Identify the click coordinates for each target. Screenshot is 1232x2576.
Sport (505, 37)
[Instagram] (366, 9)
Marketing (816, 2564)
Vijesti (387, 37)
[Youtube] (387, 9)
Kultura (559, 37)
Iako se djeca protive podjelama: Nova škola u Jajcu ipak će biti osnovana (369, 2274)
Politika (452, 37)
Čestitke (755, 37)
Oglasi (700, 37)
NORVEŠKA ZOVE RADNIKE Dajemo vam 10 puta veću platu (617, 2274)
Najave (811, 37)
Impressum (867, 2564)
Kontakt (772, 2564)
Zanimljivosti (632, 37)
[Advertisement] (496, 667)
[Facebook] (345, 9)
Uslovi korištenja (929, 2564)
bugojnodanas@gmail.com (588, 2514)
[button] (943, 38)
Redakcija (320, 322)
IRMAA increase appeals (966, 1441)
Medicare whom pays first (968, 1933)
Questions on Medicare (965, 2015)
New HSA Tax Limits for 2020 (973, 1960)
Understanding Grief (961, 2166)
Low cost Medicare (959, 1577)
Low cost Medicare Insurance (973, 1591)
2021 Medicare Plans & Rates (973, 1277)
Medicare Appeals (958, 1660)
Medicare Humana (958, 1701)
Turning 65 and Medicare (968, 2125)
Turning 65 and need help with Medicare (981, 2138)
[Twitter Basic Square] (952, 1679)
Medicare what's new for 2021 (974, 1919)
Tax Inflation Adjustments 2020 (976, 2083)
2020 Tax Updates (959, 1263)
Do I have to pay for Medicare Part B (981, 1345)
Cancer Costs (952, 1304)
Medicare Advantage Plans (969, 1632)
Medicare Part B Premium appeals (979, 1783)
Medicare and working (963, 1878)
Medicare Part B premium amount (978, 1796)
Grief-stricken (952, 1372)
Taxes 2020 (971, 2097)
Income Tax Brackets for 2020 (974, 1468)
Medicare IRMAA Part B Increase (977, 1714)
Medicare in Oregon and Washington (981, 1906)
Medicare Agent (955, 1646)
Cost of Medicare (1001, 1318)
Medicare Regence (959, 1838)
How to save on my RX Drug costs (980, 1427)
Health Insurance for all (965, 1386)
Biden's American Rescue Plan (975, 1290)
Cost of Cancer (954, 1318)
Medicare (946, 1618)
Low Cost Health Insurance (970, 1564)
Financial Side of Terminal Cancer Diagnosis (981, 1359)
◆ ◆ ◆ ◆ ◆ ◆ ◆
## Work task
Copy out every line in the listing where the word "Insurance" appears.

## Response for this exercise
Low cost Medicare Insurance (973, 1591)
Health Insurance for all (965, 1386)
Low Cost Health Insurance (970, 1564)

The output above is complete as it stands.